A Paris, la scène de l’IA est en effervescence


Une start-up se démarre dans un garage en Californie… ou dans le jardin d’un hôtel particulier parisien du Marais qui appartint à Jacques Necker, ministre de Louis XVI, et vit naître sa fille, Mme de Staël. C’est au bord d’une pelouse bordée d’une fontaine et de hautes colonnes doriques que se trouvent les trois pièces de l’hôtel d’Hallwyll occupées par Kyutai, un nouveau centre de recherche en intelligence artificielle (IA).

Arrivés mi-janvier, les six membres de l’équipe n’ont pas encore de chauffage mais déjà une kitchenette neuve. Sous l’imposante charpente de la pièce principale fraîchement repeinte en blanc, un silence studieux. Debout à son bureau, le directeur technique, Laurent Mazaré, fait face à deux écrans remplis de lignes de code multicolores. Il arbore un large sourire, une paire de Crocs verts aux pieds et un sweatshirt à capuche DeepMind, la renommée filiale d’IA de Google où il a travaillé.

« C’est grisant de créer quelque chose de zéro. Kyutai est un objet nouveau. Et a tous les atouts pour devenir un acteur majeur de l’IA moderne », explique posément Patrick Pérez, le directeur général de ce laboratoire à but non lucratif, dont l’objet est de publier en accès libre open source des logiciels d’IA permettant de générer des textes, des images ou des sons, comme ceux de Google ou d’OpenAI, le créateur de ChatGPT.

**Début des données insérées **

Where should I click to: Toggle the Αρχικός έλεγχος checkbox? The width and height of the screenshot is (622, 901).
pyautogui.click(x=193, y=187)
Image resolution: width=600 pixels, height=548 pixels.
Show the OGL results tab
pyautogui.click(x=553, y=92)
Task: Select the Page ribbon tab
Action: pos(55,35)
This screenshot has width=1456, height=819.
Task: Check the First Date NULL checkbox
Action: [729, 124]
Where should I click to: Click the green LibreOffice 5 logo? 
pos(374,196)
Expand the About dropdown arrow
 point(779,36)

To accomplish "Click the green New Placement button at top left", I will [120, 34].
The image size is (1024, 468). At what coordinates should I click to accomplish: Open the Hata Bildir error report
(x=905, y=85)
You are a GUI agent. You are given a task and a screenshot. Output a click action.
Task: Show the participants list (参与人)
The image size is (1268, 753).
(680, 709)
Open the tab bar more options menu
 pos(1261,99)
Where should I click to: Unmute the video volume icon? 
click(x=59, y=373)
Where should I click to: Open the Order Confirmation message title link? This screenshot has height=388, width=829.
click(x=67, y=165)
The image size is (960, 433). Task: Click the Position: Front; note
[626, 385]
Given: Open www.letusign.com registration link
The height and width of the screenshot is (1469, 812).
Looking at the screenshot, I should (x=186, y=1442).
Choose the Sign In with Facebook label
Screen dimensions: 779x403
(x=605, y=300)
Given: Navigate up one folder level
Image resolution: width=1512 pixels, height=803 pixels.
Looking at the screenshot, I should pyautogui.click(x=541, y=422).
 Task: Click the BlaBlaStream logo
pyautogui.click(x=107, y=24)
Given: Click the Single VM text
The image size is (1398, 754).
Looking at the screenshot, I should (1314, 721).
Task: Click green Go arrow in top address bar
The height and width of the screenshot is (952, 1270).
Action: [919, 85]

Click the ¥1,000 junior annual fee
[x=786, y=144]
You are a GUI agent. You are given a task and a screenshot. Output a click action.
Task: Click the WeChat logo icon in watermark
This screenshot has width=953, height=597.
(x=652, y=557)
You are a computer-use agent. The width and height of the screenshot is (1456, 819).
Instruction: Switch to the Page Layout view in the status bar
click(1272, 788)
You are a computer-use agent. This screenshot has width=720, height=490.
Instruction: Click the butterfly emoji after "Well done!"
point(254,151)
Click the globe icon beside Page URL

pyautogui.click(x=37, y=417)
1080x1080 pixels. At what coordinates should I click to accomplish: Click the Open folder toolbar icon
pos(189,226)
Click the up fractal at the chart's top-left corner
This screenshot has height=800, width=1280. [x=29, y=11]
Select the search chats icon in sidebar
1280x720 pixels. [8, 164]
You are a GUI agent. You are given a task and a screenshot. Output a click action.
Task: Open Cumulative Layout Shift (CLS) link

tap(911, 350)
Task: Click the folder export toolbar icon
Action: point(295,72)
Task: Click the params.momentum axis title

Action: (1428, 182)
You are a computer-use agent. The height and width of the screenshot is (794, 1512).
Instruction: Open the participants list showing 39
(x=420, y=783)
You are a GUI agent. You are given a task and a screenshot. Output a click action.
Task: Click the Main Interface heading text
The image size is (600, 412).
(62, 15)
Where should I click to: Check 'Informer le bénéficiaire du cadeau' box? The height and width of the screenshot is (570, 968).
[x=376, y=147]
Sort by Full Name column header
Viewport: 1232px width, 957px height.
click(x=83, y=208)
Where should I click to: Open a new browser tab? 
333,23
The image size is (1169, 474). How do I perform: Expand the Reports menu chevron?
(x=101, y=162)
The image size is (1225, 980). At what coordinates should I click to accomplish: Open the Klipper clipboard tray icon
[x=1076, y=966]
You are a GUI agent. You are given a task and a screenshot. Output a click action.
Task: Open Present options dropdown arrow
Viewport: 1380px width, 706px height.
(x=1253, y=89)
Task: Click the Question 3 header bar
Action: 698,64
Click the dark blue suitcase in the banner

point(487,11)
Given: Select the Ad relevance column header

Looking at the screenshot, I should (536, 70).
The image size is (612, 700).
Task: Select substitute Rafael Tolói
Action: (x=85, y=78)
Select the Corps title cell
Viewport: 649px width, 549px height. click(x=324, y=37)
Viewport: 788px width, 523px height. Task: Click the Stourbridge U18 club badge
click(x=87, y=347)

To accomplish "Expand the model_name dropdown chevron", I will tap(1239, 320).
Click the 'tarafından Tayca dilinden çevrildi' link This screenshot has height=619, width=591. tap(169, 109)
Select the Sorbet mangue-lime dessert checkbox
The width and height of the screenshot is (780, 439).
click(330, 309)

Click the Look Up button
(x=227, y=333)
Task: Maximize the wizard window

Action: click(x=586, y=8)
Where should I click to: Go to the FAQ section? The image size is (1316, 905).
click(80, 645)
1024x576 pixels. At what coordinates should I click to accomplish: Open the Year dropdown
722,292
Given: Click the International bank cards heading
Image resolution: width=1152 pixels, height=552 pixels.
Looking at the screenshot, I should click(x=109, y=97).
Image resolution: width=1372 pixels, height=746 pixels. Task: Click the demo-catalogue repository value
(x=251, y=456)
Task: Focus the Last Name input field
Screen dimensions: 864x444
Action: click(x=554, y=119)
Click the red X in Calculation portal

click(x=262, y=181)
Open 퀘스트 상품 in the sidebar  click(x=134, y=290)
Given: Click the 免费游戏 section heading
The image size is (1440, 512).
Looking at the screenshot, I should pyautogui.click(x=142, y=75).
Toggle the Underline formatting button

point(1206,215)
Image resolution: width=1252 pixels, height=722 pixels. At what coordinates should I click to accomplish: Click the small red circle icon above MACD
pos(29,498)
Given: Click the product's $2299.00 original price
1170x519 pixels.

La station F, l’incubateur de start-up de Xavier Niel, a accueilli la première conférence européenne sur l’IA. Ici, les scientifiques membres de Kyutai : de gauche à droite, Neil Zeghidour, Edouard Grave, Laurent Mazaré, Hervé Jégou, Patrick Pérez, directeur de Kyutai, et Alexandre Défossez, à Paris, le 17 novembre 2023.

Les six trentenaires et quadras avouent tout de même avoir ressenti un peu de stress lors du lancement en grande pompe, le 17 novembre 2023 à l’incubateur Station F. Etaient présents les trois mécènes ayant alloué 300 millions d’euros au projet : Xavier Niel, patron de l’opérateur Iliad (également actionnaire à titre individuel du Monde, fondateur de Station F et propriétaire de l’hôtel d’Hallwyll, où Kyutai est hébergé gratuitement), Eric Schmidt, ex-PDG de Google, et Rodolphe Saadé, PDG de l’armateur CMA CGM.

« Un enjeu de souveraineté »

En visioconférence est intervenu Jensen Huang, le puissant patron de Nvidia, dont les cartes graphiques équipent le « supercalculateur » de Scaleway (filiale d’Iliad) à Saint-Ouen-l’Aumône (Val-d’Oise), que Kuytai utilisera pour entraîner ses logiciels. Enfin, le président Emmanuel Macron a rappelé par vidéo que disposer de modèles d’IA français est « un enjeu de souveraineté technologique ». Depuis, Patrick Pérez s’efforce de trier les mille CV de candidatures reçus « du monde entier » par Kyutai, afin de recruter la trentaine de futurs salariés.

« Il se passe quelque chose à Paris dans l’IA en ce moment », constate Julien Chaumond, cofondateur de la start-up Hugging Face. Un constat partagé par les médias américains TechCrunch ou Bloomberg. Que Mistral AI, fondée en avril 2023 par trois Français, soit déjà valorisée 1,86 milliard d’euros après avoir levé près de 500 millions d’euros, a frappé les esprits. De même que l’installation à Paris, après un tour de table de plus de 100 millions d’euros, de Poolside, créée par deux Américains sur le créneau de l’assistance à l’écriture de code informatique. Quant à Hugging Face, fondée en 2016, elle a de nouveau récolté 218 millions d’euros en août auprès d’investisseurs. Plate-forme de référence pour la publication de logiciels d’IA en open source, elle est valorisée 4,2 milliards d’euros.